* EXTRACTED TEXT *
== Segment start ==
A team of researchers in Bangalore
has claimed to have developed a revolutionary non-invasive method
for treating osteoarthritis and cancer.
Using the technique, the
researchers said 36 patients with severe osteoarthritis were treated
successfully. "They are without pain now, can walk normally and
climb stairs without help," they said.
Similarly, an end-stage
lung
cancer patient was also subjected to the treatment and the
results were "miraculous" - the 43-year-old Hyderbad-based
branch manager of National
Insurance Company, P Ravikumar "is now symptom-free and has
resumed his duties", they said.
The technique, rotational
field quantum magnetic resonance (RFQMR) generator, said to be the
first in the world, has been developed by the team from the
Institute of Aerospace
Medicine, IAF, in Bangalore, and the Centre for Advanced Research
and Development (CARD) after seven years of research.
The team comprised Wing
Commander V G Vasishta, professor and head of the department of
Radio-Diagnosis, IAM IAF, who was the principal investigator, and
co-investigators Dr Rajah Vijay Kumar, director of CARD and the
inventor of the RFQMR technology, and Surgeon Commander L J Pinto,
professor and head of the Department of Human Engineering, IAM
IAF.
== Segment end ==
* ACTIVITY LIST *
**a)** Summarize the report on the new osteoarthritis and cancer treatment in two sentences.
**b)** Answer from the report on the new osteoarthritis and cancer treatment:
(i) How many patients with severe osteoarthritis were treated with the technique?
(ii) Who is named as the inventor of the RFQMR technology?
(iii) How many years of research went into developing the technique?
**c)** Print the part of the report on the new osteoarthritis and cancer treatment that begins at the words "Similarly, an end-stage" and ends after "years of research.".
The lines play no part in this.

* SUPPLIED DATA *
== Segment start ==
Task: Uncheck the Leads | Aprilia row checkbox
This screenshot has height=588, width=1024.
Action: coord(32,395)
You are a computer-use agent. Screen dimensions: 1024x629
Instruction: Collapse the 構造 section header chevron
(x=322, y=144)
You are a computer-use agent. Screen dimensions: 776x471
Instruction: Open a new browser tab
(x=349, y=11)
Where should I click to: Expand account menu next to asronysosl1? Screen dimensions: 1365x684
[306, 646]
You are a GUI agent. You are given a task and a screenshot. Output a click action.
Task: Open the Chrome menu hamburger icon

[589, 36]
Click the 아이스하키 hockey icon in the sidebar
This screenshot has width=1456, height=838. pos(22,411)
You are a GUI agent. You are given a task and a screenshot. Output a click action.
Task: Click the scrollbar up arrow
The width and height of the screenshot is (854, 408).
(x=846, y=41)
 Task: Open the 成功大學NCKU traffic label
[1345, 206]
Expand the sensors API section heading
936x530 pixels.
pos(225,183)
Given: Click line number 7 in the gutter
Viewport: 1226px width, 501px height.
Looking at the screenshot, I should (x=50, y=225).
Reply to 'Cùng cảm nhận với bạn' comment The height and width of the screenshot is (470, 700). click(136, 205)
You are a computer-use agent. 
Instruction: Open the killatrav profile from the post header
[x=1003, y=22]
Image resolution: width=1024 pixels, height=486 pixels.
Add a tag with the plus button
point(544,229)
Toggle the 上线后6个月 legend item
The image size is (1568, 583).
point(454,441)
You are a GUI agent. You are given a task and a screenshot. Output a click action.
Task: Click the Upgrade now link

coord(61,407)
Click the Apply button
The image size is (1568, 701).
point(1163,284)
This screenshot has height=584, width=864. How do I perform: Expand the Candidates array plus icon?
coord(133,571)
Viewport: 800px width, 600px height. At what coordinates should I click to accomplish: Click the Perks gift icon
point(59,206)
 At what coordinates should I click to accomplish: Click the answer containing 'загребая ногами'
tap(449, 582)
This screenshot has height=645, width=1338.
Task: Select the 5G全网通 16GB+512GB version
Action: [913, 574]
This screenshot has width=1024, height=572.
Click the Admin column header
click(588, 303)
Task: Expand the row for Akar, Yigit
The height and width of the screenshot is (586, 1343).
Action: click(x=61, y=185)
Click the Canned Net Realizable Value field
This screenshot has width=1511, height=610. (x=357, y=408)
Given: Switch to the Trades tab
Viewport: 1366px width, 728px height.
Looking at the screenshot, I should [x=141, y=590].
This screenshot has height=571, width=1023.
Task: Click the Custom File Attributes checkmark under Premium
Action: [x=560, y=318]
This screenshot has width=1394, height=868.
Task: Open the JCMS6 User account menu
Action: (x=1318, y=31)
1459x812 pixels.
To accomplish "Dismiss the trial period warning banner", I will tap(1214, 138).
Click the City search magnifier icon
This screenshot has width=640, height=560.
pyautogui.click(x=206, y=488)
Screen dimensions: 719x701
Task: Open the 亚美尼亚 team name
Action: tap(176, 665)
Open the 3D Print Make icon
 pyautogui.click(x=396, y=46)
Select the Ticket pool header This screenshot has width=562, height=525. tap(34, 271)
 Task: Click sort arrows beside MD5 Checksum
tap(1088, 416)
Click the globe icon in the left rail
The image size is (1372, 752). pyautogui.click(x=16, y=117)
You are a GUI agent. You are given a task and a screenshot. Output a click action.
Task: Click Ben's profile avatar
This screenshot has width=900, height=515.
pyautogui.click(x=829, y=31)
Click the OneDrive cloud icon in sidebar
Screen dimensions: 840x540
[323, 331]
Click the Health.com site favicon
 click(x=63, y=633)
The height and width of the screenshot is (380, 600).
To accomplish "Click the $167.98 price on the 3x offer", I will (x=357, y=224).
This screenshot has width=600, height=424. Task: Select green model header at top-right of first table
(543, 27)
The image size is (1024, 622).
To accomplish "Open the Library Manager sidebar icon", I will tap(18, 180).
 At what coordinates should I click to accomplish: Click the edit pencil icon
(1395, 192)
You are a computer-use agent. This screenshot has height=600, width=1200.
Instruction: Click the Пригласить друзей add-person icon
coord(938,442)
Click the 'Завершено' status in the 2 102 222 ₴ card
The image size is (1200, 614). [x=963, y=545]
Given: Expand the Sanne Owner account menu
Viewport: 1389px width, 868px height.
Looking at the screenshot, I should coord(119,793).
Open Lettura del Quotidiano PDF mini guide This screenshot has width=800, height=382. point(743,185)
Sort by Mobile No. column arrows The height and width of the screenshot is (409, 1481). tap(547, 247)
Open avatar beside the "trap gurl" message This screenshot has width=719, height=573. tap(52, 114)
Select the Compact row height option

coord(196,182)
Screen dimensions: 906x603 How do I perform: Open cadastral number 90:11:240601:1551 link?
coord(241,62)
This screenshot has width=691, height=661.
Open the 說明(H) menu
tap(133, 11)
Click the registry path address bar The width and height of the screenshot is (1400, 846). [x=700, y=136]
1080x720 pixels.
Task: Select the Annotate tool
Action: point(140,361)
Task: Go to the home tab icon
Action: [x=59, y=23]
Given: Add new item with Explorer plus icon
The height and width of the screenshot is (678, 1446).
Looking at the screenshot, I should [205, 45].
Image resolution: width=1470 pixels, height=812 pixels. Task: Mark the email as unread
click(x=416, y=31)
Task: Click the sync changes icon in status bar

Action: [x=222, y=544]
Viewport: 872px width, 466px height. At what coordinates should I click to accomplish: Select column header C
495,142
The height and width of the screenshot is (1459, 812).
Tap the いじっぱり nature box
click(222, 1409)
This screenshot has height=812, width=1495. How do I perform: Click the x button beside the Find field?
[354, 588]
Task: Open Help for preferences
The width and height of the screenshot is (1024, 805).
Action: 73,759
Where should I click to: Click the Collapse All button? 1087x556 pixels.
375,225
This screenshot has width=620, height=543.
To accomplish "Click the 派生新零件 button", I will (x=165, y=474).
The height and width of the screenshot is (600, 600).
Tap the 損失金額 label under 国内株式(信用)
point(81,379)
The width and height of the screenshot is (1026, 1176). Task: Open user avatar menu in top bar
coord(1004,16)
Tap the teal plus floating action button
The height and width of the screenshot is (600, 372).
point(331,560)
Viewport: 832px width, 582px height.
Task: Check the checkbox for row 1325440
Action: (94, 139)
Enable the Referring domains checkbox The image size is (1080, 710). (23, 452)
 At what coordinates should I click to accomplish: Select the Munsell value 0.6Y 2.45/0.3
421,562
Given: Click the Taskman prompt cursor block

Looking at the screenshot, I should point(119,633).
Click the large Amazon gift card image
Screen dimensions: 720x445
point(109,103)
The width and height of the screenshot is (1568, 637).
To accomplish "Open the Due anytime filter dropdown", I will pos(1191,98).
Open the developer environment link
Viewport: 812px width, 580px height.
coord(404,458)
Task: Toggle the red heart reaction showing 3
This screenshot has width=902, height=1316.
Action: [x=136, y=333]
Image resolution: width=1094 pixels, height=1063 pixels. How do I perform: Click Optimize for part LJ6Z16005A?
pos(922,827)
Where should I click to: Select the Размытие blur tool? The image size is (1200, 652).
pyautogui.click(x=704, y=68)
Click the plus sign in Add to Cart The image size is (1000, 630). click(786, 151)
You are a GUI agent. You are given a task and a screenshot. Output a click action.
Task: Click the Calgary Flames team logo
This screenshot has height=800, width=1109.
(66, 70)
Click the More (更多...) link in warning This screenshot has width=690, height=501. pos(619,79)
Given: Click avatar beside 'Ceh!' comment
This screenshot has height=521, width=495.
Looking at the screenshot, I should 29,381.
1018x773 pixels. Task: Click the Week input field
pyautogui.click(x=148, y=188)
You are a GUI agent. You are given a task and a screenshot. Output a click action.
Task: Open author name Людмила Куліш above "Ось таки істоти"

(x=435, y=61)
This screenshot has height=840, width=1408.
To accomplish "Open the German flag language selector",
== Segment end ==
* SET OF ANSWERS *
**a)** After seven years of research, a team from the Institute of Aerospace Medicine, IAF, in Bangalore and the Centre for Advanced Research and Development (CARD) has claimed to have developed a non-invasive method for treating osteoarthritis and cancer, the rotational field quantum magnetic resonance (RFQMR) generator. The researchers said 36 patients with severe osteoarthritis were treated successfully and that an end-stage lung cancer patient who received the treatment is now symptom-free.

**b)**
(i) 36
(ii) Dr Rajah Vijay Kumar, director of CARD
(iii) Seven

**c)**
Similarly, an end-stage
lung
cancer patient was also subjected to the treatment and the
results were "miraculous" - the 43-year-old Hyderbad-based
branch manager of National
Insurance Company, P Ravikumar "is now symptom-free and has
resumed his duties", they said.
The technique, rotational
field quantum magnetic resonance (RFQMR) generator, said to be the
first in the world, has been developed by the team from the
Institute of Aerospace
Medicine, IAF, in Bangalore, and the Centre for Advanced Research
and Development (CARD) after seven years of research.